**Data under study**
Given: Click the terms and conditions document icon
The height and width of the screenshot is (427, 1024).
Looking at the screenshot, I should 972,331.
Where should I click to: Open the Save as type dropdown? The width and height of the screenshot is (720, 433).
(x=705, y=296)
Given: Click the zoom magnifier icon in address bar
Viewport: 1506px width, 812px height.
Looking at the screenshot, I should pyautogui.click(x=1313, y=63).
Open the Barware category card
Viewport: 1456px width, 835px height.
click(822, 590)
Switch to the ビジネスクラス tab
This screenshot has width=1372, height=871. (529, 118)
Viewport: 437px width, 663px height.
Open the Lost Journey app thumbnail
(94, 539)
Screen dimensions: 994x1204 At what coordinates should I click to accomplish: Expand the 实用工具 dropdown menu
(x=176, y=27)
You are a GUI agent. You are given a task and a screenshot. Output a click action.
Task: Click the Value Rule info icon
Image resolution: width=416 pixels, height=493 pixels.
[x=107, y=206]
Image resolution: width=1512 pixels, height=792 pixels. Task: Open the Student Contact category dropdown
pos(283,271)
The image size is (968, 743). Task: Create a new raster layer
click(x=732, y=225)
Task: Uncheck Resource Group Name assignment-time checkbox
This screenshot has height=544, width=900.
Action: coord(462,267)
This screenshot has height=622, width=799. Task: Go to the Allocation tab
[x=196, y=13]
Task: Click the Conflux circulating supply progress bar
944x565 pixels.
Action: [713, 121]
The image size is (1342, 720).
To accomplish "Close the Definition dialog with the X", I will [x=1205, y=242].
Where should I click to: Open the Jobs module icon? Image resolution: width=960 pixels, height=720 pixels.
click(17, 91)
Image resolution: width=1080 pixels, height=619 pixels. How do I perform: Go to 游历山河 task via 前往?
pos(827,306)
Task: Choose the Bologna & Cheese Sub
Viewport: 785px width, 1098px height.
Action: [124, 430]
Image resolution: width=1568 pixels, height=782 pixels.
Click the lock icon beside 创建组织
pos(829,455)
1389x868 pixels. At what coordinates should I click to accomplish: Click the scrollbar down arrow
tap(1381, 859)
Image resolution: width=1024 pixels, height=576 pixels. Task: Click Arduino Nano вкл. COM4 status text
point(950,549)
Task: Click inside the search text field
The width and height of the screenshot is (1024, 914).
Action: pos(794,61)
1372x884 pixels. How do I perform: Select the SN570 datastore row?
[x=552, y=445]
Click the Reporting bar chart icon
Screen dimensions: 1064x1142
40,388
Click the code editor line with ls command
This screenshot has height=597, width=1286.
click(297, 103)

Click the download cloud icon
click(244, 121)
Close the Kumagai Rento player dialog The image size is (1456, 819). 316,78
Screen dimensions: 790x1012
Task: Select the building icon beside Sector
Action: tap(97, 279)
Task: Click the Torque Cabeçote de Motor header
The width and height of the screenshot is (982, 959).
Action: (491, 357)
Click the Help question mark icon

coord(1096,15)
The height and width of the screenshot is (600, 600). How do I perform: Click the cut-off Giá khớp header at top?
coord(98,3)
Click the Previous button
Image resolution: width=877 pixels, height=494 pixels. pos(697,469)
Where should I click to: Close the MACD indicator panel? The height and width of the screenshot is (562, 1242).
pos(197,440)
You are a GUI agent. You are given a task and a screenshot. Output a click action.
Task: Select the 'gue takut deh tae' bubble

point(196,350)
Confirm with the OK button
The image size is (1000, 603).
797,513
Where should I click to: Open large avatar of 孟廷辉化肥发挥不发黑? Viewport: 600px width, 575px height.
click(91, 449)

**Problem details**
Each of the entries above should be written out again exactly.

**Answer to this problem**
Given: Click the terms and conditions document icon
The height and width of the screenshot is (427, 1024).
Looking at the screenshot, I should 972,331.
Where should I click to: Open the Save as type dropdown? The width and height of the screenshot is (720, 433).
(x=705, y=296)
Given: Click the zoom magnifier icon in address bar
Viewport: 1506px width, 812px height.
Looking at the screenshot, I should pyautogui.click(x=1313, y=63).
Open the Barware category card
Viewport: 1456px width, 835px height.
click(822, 590)
Switch to the ビジネスクラス tab
This screenshot has width=1372, height=871. (529, 118)
Viewport: 437px width, 663px height.
Open the Lost Journey app thumbnail
(94, 539)
Screen dimensions: 994x1204 At what coordinates should I click to accomplish: Expand the 实用工具 dropdown menu
(x=176, y=27)
You are a GUI agent. You are given a task and a screenshot. Output a click action.
Task: Click the Value Rule info icon
Image resolution: width=416 pixels, height=493 pixels.
[x=107, y=206]
Image resolution: width=1512 pixels, height=792 pixels. Task: Open the Student Contact category dropdown
pos(283,271)
The image size is (968, 743). Task: Create a new raster layer
click(x=732, y=225)
Task: Uncheck Resource Group Name assignment-time checkbox
This screenshot has height=544, width=900.
Action: coord(462,267)
This screenshot has height=622, width=799. Task: Go to the Allocation tab
[x=196, y=13]
Task: Click the Conflux circulating supply progress bar
944x565 pixels.
Action: [713, 121]
The image size is (1342, 720).
To accomplish "Close the Definition dialog with the X", I will [x=1205, y=242].
Where should I click to: Open the Jobs module icon? Image resolution: width=960 pixels, height=720 pixels.
click(17, 91)
Image resolution: width=1080 pixels, height=619 pixels. How do I perform: Go to 游历山河 task via 前往?
pos(827,306)
Task: Choose the Bologna & Cheese Sub
Viewport: 785px width, 1098px height.
Action: [124, 430]
Image resolution: width=1568 pixels, height=782 pixels.
Click the lock icon beside 创建组织
pos(829,455)
1389x868 pixels. At what coordinates should I click to accomplish: Click the scrollbar down arrow
tap(1381, 859)
Image resolution: width=1024 pixels, height=576 pixels. Task: Click Arduino Nano вкл. COM4 status text
point(950,549)
Task: Click inside the search text field
The width and height of the screenshot is (1024, 914).
Action: pos(794,61)
1372x884 pixels. How do I perform: Select the SN570 datastore row?
[x=552, y=445]
Click the Reporting bar chart icon
Screen dimensions: 1064x1142
40,388
Click the code editor line with ls command
This screenshot has height=597, width=1286.
click(297, 103)

Click the download cloud icon
click(244, 121)
Close the Kumagai Rento player dialog The image size is (1456, 819). 316,78
Screen dimensions: 790x1012
Task: Select the building icon beside Sector
Action: tap(97, 279)
Task: Click the Torque Cabeçote de Motor header
The width and height of the screenshot is (982, 959).
Action: (491, 357)
Click the Help question mark icon

coord(1096,15)
The height and width of the screenshot is (600, 600). How do I perform: Click the cut-off Giá khớp header at top?
coord(98,3)
Click the Previous button
Image resolution: width=877 pixels, height=494 pixels. pos(697,469)
Where should I click to: Close the MACD indicator panel? The height and width of the screenshot is (562, 1242).
pos(197,440)
You are a GUI agent. You are given a task and a screenshot. Output a click action.
Task: Select the 'gue takut deh tae' bubble

point(196,350)
Confirm with the OK button
The image size is (1000, 603).
797,513
Where should I click to: Open large avatar of 孟廷辉化肥发挥不发黑? Viewport: 600px width, 575px height.
click(91, 449)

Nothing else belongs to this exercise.